How J. Crew’s CIO Used AI To Supercharge The Brand’s Comeback

Five years ago, J. Crew filed for bankruptcy. Thanks in part to its technology initiatives, the company is now making a steady comeback.


Fashion retailer J. Crew became a household name in the 2000s for its preppy-chic styles, but began seeing shrinking sales in 2015 leading to store closures and mass layoffs as it struggled to land with customers. When the COVID-19 pandemic hit the U.S. in 2020, it nearly did the company in; it was among a slew of other retailers filing for Chapter 11 bankruptcy.

But five years later J. Crew has ditched that dismal episode and made a comeback. And Danielle Schmelkin, who became CIO in June of 2019 after eight years heading IT at luxury fashion brands Coach and Kate Spade, has played a key role in it, using the company’s technology operations to fuel a brand turnaround. In 2024, the company brought in an estimated $2.7 billion in sales, $600 million more than estimated annual sales during the pandemic. J. Crew Group, which owns J. Crew, Madewell and J. Crew Factory, currently operates more than 580 brick and mortar stores, up from 491 stores pre-pandemic.

Driving more than half of J. Crew’s current revenue is a technology ecosystem that Schmelkin built during her last five years in the CIO role. It’s designed to create faster, more personalized experiences to keep both employees and shoppers more engaged, and it’s self-fueling; the data science team she manages generates enough profit and cost savings to fully fund itself. “We spent the last several years really working on the foundation and rebuilding from the bottom up all of our customer experiences, as well as the solutions that power that,” Schmelkin said. “We spend a lot of time on how we can take signals from so many channels of information and create a solution that’s more simple and meaningful.”

Schmelkin’s led technology efforts that are highly visible to customers—new mobile apps for shoppers to browse and buy from J. Crew and Madewell, as well as AI-powered customization on its websites that suggest styles to customers based on previous browsing and purchase history. Together they’ve helped drive online engagement from 11% to 25% in just a year. Schmelkin has also helped bring that engagement to physical stores via an iOS app that allows sales associates to use customer profiles, which includes information such as purchase history and the customer’s favorites list, to create customized sales experiences. “We’ve been able to tie that online and offline journey together and arm our stylist with much more information so that they’re able to provide something that just was invisible before,” Schmelkin said.



But what’s been most instrumental has been the technology beyond what shoppers see.

For years now, J. Crew’s sales data has been somewhat inscrutable to its sales associates—who are not always trained on calculating “net sales dollars” or “conversion rate.” Schmelkin solved this issue with an AI chatbot that allows employees to ask understandable-to-humans questions about the company’s data—“How well did our turtle neck sweaters do at the Fifth Avenue store?” or “How did the impact of our celebrity campaign this year compare to last year’s?”

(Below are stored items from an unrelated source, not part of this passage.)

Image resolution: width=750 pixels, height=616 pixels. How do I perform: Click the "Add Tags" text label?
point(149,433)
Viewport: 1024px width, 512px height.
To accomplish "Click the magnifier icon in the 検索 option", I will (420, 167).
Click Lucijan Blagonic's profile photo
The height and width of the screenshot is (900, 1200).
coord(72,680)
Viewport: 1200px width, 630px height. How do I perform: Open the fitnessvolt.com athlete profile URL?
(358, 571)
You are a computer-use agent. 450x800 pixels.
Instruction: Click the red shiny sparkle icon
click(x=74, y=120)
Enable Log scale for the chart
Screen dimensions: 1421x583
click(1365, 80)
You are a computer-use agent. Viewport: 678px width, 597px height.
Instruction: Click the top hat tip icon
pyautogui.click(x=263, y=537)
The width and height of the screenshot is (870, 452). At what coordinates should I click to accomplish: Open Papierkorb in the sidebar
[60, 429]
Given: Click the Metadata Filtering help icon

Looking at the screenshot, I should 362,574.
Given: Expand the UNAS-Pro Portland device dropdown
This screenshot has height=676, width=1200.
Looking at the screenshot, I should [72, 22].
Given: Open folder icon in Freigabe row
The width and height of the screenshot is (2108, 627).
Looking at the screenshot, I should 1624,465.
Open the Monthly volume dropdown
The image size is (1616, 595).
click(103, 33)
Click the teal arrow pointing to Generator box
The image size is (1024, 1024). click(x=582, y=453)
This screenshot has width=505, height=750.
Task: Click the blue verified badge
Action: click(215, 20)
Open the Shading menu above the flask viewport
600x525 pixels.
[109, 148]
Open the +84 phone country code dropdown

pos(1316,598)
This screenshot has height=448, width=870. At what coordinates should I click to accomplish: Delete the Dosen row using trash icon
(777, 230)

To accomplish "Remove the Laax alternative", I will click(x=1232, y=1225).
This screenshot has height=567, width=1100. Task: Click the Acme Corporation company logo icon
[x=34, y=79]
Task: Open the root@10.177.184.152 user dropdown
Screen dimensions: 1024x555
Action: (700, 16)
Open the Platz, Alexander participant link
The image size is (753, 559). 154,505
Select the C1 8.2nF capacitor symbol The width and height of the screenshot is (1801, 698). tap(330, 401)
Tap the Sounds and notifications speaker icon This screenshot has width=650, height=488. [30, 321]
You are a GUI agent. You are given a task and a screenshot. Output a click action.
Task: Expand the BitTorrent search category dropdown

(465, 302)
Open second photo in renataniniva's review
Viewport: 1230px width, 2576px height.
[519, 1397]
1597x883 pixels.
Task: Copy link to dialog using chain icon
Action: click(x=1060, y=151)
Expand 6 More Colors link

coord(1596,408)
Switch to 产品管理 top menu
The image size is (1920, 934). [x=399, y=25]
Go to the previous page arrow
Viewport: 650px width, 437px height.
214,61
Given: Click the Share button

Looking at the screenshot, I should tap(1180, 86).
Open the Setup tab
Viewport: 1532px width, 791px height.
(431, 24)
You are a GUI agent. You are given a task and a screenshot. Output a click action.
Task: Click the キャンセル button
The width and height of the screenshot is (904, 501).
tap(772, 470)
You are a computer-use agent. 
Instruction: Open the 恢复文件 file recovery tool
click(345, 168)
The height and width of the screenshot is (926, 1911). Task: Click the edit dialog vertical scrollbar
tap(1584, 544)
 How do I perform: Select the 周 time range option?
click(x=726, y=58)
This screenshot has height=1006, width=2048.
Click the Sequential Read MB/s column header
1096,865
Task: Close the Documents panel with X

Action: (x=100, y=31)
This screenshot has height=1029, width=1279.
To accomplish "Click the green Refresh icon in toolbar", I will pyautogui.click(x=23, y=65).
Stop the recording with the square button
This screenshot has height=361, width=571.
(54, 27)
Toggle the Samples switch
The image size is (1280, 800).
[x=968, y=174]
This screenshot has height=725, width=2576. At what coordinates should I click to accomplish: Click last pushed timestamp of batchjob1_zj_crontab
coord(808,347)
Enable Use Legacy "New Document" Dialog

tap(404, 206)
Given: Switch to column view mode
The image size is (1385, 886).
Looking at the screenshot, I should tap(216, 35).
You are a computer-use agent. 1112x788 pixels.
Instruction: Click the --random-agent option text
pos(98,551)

Schmelkin’s team also powers the order management and distribution for both online and in stores. For in-store solutions, she’s helped eliminate some of the manual work that goes into stocking a store with AI-powered prediction models that assess a store’s inventory and create formulas for each store, helping save time for associates who once had to track and analyze the clothing that goes in and out of each store.

Schmelkin has even gone a step forward in enhancing the restocking process into a revenue driver for physical stores by tracking browsing history in the direct and neighboring zip codes of each physical store and using that information to adjust how they are stocked. For example, if there were notable searches on J. Crew’s websites for outerwear near one of its physical stores, but that store hadn’t been carrying as much outerwear, inventory would be adjusted accordingly. “We’re taking signals that are much broader than just what you see from the actuals of a store, which has been really impactful,” Schmelkin said.

On top of the traditional IT team a CIO manages, Schmelkin also oversees a UX/UI team that works on digital design, a data science team and J. Crew’s internal AI lab called “Second Thread”—which helps to test and implement AI across the mentioned front-facing and behind the scene operations. Looking forward, Schmelkin sees the future of J. Crew in its ability to harness technology to ensure products and experiences become even more personalized and creative as the company faces inevitable challenges including newer, trendier players and macroeconomic uncertainties ahead.